As a low- to medium-income country, Cameroon is struggling to overcome considerable obstacles to development. According to the World Bank, Cameroon’s average per-capita income in 2017 was USD 3,359, making it one of the poorest countries in the world.

Cameroon’s Vision 2035 and its national development strategy are designed to improve the situation of the population. They focus on growth, employment and good governance, and cross-cutting issues include combating poverty and fostering gender equality.

These goals are currently being achieved through a reform of public finances, the introduction of results-oriented budgeting and strict coordination of planning, programming, budgeting and evaluation. For this to be successful, instruments and procedures must be introduced that ensure that budget planning, preparation and implementation are coordinated. It is also important that tax revenues are being increased. This calls for action not only by the government but also by the private sector and Cameroon’s technical and financial partners.

Up to now, the Government of Cameroon has not succeeded in implementing the national development strategy to a sufficient extent through its national budget. Budget estimates are being adjusted, contrary to the specified plans, but are not being documented and justified in a transparent manner. Tax revenues are low: they amounted to 13.1 per cent of gross domestic product (GDP) in 2017, according to data from the International Monetary Fund (IMF). Only 110,000 people in Cameroon regularly pay taxes out of a population of around 24 million.


The system of public finances is more performant.


This project aims to improve the performance of the system of public finances. It is helping to ensure that the priorities of the national development strategy are better reflected in the programme budgets, that the implementation of these is monitored, and that deviations are documented transparently. Advisory services are provided as part of two fields of activity.

The project advises the Ministry of Finance, the Ministry of Economy and two sectoral ministries. The aim is to better coordinate long- and medium term financial planning and improve the controlling function of its expenditure. Gender equality is being promoted by means of gender analyses and the preparation of gender-sensitive programme budgets. The German consulting company AMBERO is supporting the project in this area.

The project is advising the Directorate General of Taxation (Direction Générale des Impôts, DGI) on the development and implementation of a strategy that will result in more people meeting their tax obligations. This relates particularly to the processes for company audits and the risk-based selection of cases for these controls. This process is facilitated by the FUSION IT system, which compares tax and customs data.

Another objective is that the tax administration in Cameroon is able to better implement its modernisation plan. In this regard, advice is being provided to the tax administration on the monitoring and evaluation of project implementation of projects and on strategic issues relating to the measures contained in the modernisation plan.


In 2017, the performance of the Cameroonian tax administration was evaluated on the basis of TADAT (Tax Administration Diagnostic Assessment Tool). On the donor side, Germany was the lead partner for this evaluation. Since the evaluation was well prepared and implemented, the US Treasury decided to engange in a programme of technical cooperation with the Cameroonian tax authority.
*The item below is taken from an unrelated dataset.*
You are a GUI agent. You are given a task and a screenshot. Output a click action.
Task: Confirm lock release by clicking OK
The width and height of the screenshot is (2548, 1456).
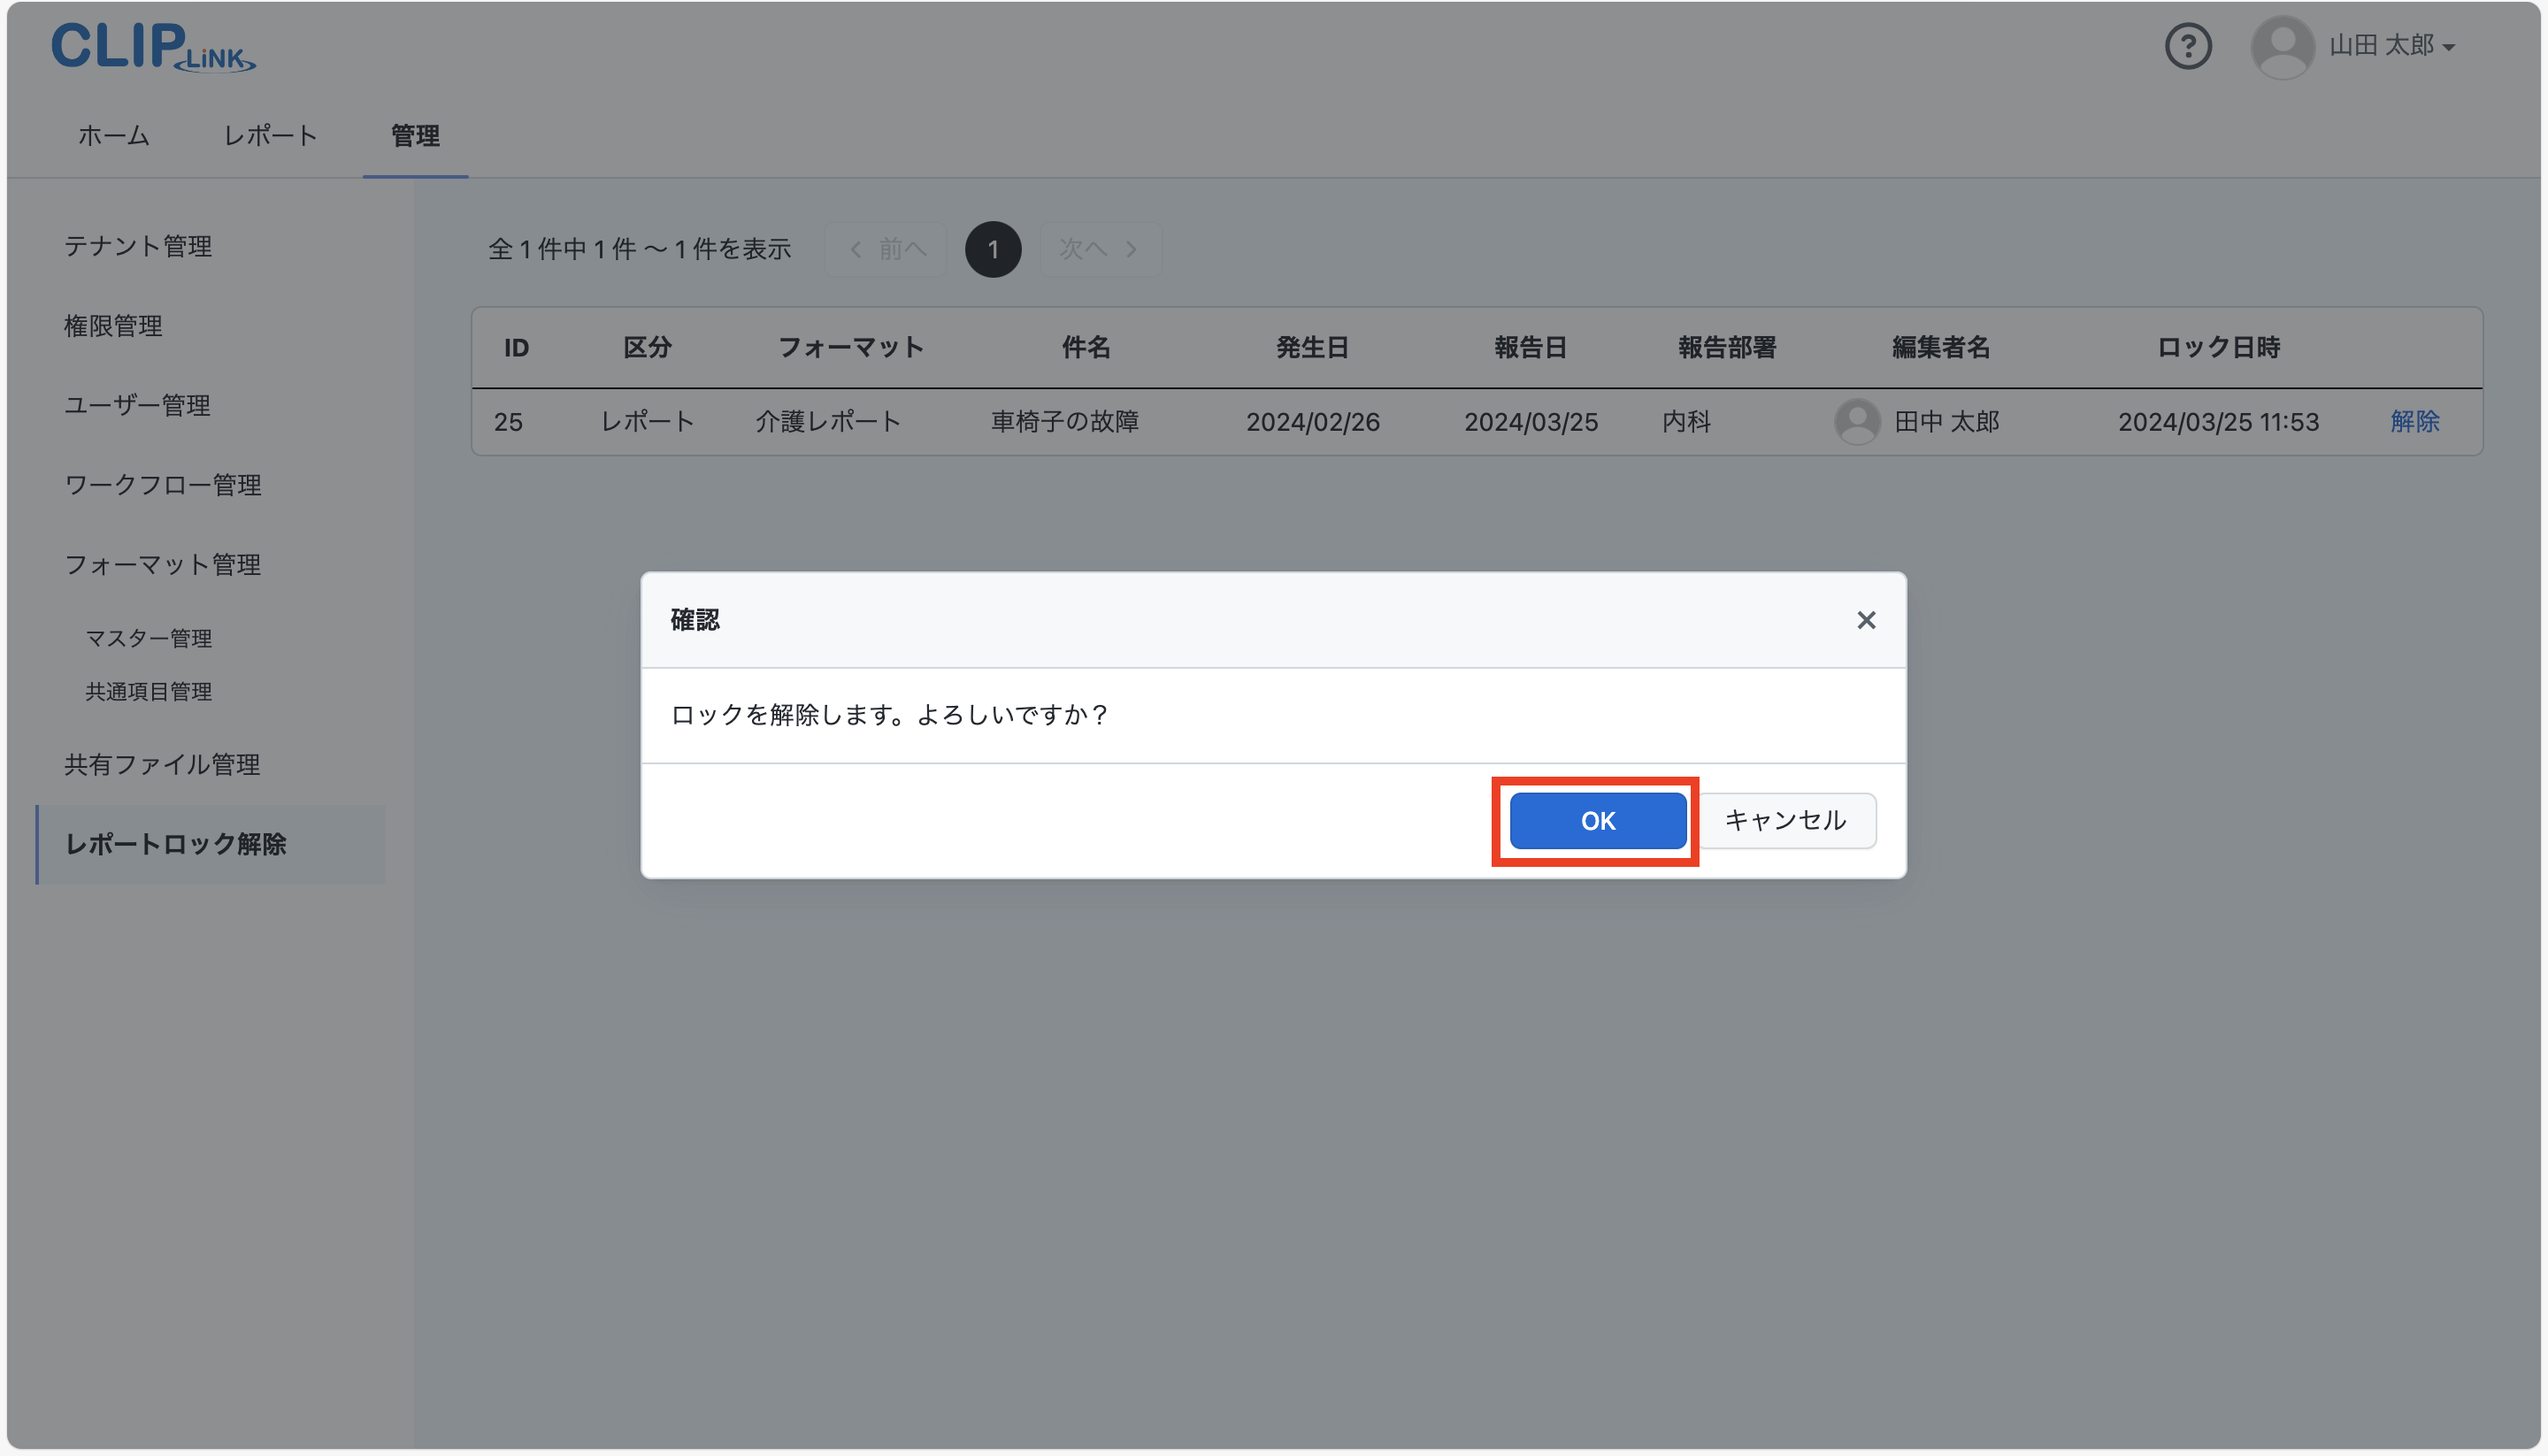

As part of the collaboration between the tax and customs authorities that is being supported through the FUSION IT platform, a cross checking of data from the last two years (2016,2017) revealed thousands of importers known to the customs authority that the tax authority were not aware of and that had not paid taxes for long periods. As a result, potential additional tax revenues of around 12 million euros were identified that could be collected by the government.